## WHAT YOU ARE ASKED TO DO
In the listing below, find the line with "[Facebook: Valladolid Plural] (197, 451)" and the line with "Batteries (773, 1904)". Repeat those two lines and all lines between them exactly.

## LISTED RECORDS
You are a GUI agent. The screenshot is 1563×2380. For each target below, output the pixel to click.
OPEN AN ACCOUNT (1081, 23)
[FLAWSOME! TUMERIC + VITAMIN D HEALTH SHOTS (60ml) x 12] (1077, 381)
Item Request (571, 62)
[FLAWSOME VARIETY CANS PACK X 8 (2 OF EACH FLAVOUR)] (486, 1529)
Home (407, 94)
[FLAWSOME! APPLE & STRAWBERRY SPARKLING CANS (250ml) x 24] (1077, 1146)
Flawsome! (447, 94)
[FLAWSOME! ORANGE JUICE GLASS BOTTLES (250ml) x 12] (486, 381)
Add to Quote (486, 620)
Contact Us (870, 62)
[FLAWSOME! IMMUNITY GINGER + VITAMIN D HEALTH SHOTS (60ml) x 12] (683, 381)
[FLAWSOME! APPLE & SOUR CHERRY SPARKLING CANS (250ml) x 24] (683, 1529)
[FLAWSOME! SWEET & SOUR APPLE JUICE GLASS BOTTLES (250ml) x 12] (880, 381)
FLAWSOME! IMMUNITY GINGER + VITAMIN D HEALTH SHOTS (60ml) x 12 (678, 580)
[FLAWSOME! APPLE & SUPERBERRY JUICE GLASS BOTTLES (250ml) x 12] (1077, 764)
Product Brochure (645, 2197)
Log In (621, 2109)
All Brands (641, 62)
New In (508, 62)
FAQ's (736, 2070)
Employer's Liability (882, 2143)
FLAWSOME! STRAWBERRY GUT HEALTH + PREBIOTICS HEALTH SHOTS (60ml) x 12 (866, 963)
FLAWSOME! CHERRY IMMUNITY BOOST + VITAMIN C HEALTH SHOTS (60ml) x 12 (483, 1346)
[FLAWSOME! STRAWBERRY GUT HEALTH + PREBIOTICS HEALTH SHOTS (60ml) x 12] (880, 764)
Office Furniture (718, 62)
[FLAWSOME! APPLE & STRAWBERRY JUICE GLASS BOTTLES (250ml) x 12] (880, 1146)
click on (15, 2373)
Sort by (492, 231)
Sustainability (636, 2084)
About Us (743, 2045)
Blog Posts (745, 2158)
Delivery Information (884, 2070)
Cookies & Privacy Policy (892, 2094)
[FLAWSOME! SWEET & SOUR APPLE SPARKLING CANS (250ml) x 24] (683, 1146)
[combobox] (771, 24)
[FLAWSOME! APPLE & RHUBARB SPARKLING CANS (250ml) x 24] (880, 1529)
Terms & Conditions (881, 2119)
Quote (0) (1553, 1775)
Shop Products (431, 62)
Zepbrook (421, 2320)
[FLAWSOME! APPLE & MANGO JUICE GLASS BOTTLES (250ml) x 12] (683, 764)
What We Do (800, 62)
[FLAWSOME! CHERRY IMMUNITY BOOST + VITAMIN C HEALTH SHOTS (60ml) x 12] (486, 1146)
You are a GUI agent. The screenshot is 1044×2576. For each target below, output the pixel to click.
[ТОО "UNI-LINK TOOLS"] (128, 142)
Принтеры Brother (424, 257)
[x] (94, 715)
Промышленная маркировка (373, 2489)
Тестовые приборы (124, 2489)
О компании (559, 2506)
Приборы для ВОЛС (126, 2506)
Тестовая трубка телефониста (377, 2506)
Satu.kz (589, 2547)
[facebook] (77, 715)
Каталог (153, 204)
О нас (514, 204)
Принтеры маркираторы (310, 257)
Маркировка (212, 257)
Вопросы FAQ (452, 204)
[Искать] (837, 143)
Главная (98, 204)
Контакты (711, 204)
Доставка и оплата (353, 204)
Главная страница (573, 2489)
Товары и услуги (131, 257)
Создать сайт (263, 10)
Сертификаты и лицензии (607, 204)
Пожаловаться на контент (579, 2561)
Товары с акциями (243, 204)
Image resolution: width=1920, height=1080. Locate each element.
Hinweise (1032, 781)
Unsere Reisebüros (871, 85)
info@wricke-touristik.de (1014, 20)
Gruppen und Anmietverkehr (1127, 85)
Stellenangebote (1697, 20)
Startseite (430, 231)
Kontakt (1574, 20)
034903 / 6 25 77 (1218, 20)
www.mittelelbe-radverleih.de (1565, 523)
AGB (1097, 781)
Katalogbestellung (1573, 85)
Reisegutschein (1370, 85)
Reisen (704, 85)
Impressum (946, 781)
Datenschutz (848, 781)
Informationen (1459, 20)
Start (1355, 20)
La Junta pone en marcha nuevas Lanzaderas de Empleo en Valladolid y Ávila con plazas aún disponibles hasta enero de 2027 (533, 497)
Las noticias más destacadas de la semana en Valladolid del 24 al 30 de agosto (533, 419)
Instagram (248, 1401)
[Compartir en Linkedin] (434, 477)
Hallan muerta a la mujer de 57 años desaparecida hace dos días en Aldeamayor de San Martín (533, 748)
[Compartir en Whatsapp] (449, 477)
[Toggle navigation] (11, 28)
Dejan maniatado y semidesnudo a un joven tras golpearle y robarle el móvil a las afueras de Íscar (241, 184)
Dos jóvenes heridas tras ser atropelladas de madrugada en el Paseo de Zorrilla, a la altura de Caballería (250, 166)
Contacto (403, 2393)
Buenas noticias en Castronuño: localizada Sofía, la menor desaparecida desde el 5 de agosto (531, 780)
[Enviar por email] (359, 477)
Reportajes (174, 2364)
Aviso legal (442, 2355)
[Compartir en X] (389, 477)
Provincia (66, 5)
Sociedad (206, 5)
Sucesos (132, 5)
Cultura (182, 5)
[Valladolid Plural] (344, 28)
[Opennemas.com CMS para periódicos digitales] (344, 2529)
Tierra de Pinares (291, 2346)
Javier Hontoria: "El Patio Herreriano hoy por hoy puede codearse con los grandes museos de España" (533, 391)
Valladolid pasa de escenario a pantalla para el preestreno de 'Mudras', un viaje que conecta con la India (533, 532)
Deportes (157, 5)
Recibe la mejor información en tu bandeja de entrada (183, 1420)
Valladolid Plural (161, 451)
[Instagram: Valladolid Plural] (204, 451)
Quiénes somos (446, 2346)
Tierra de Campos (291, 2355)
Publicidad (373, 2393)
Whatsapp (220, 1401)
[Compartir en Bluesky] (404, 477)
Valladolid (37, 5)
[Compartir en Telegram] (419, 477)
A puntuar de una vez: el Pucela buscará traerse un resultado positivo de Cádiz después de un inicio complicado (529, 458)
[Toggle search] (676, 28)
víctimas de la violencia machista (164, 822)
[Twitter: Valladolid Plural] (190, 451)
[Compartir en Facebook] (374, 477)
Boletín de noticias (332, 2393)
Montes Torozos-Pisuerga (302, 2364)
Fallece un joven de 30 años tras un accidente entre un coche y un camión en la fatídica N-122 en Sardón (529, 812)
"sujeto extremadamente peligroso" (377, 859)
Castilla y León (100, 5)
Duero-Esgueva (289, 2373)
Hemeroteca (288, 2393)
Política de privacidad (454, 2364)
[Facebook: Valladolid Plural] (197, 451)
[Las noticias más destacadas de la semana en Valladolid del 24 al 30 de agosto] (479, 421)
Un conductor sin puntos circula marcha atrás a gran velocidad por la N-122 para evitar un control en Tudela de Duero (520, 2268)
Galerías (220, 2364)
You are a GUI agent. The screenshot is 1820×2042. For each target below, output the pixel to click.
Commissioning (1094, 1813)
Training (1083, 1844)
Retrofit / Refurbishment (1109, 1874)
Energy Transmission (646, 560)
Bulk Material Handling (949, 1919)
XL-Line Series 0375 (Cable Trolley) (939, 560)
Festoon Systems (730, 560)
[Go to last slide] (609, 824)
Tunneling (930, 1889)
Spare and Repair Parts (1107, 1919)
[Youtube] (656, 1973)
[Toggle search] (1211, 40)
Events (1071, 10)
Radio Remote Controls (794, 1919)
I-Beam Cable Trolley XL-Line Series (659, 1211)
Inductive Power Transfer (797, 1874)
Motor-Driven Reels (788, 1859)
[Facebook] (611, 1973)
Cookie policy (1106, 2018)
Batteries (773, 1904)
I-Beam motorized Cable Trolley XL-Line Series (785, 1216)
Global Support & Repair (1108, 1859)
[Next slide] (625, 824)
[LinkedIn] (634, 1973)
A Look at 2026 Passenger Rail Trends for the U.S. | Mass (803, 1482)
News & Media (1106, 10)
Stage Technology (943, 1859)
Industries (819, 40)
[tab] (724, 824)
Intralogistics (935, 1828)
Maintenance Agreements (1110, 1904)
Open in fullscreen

## ANSWER
[Facebook: Valladolid Plural] (197, 451)
[Las noticias más destacadas de la semana en Valladolid del 24 al 30 de agosto] (479, 421)
Un conductor sin puntos circula marcha atrás a gran velocidad por la N-122 para evitar un control en Tudela de Duero (520, 2268)
Galerías (220, 2364)
You are a GUI agent. The screenshot is 1820×2042. For each target below, output the pixel to click.
Commissioning (1094, 1813)
Training (1083, 1844)
Retrofit / Refurbishment (1109, 1874)
Energy Transmission (646, 560)
Bulk Material Handling (949, 1919)
XL-Line Series 0375 (Cable Trolley) (939, 560)
Festoon Systems (730, 560)
[Go to last slide] (609, 824)
Tunneling (930, 1889)
Spare and Repair Parts (1107, 1919)
[Youtube] (656, 1973)
[Toggle search] (1211, 40)
Events (1071, 10)
Radio Remote Controls (794, 1919)
I-Beam Cable Trolley XL-Line Series (659, 1211)
Inductive Power Transfer (797, 1874)
Motor-Driven Reels (788, 1859)
[Facebook] (611, 1973)
Cookie policy (1106, 2018)
Batteries (773, 1904)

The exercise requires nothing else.